Выбрать главу

На Ⅴ съезде русских физиков в Москве Тимирязев выступил с большим антирелятивистским докладом, после которого состоялась острая дискуссия. На съезде теорию относительности защитили А. Ф. Иоффе и Я. И. Френкель, а примерно через год вышла блестящая книга С. И. Вавилова «Экспериментальные основания теории относительности». Ведущие советские физики — вслед за названными Л. И. Мандельштам, И. Е. Тамм, В. А. Фок и др.— проявили «релятивистскую солидарность», и теория относительности устояла (см. об этом [21, 22]). Стоит напомнить, что в эти годы находились и философы, которые защищали теорию относительности с позиций диалектического материализма, прежде всего С. Ю. Семковский и Б. М. Гессен [22, 23].
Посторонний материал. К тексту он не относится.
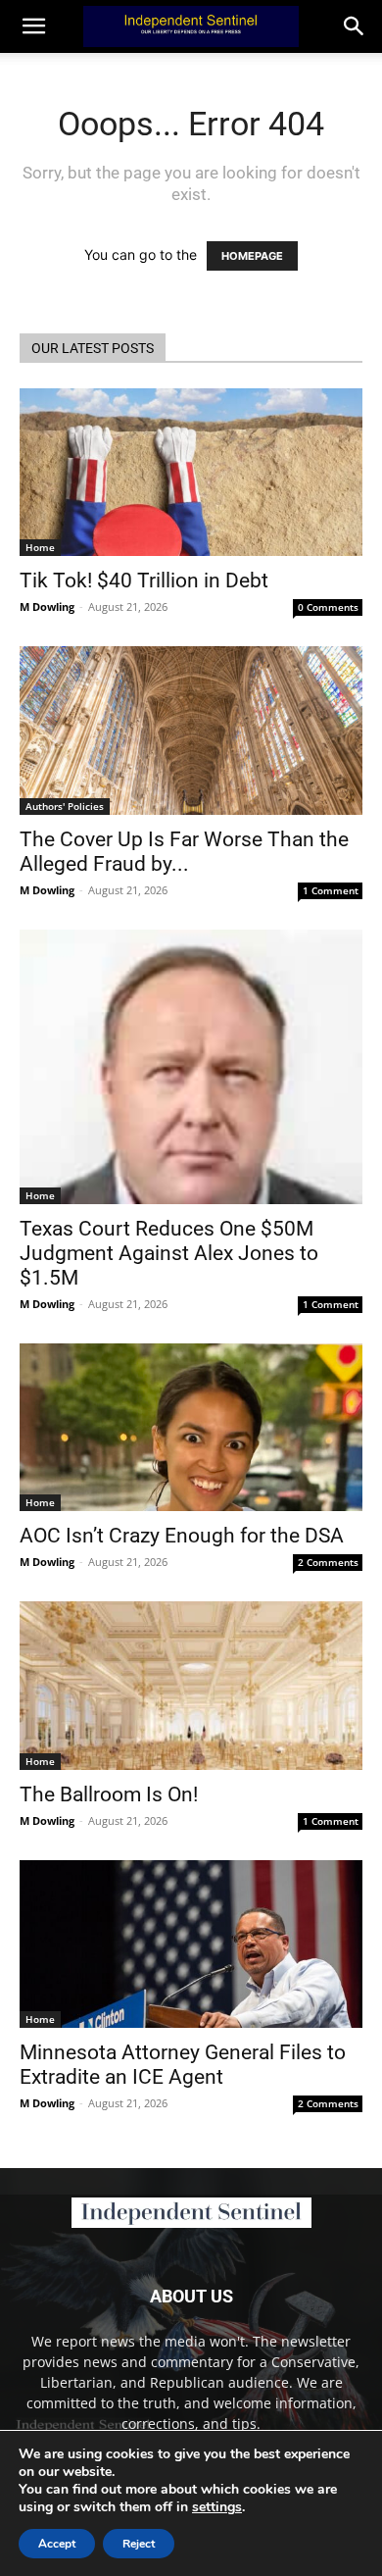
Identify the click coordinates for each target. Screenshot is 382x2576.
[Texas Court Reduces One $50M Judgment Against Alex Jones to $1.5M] (191, 1067)
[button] (354, 26)
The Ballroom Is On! (109, 1794)
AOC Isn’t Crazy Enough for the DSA (182, 1535)
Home (40, 547)
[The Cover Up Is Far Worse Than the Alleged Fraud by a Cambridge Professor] (191, 730)
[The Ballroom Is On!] (191, 1685)
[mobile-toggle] (33, 26)
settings (217, 2507)
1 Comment (330, 890)
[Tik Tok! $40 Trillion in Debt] (191, 472)
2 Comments (328, 1562)
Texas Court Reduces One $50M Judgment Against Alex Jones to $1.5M (169, 1253)
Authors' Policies (64, 806)
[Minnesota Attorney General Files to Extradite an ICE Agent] (191, 1944)
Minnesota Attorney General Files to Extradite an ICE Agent (183, 2065)
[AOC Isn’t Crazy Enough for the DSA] (191, 1427)
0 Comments (328, 607)
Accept (56, 2543)
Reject (138, 2543)
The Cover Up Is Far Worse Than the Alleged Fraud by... (184, 852)
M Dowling (47, 606)
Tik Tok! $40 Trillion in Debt (144, 580)
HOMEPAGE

В начале 30‑х гг. на смену этим уже раскритикованным партийными идеологами группам пришла более гибкая группировка «молодых сталинистов» М. Б. Митина, П. Ф. Юдина, Ф. В. Константинова и др. [20, с. 414—415], провозгласившая центральным принципом философии марксизма — принцип партийности. Этот принцип в полной мере касался и физики. Примерно в это же время в области философии естествознания на первый план выдвигаются Э. Кольман и А. А. Максимов. Оба — активнейшие члены редколлегии «ПЗМ», бесспорные партийные специалисты в области философии точного естествознания и математики [5, 10].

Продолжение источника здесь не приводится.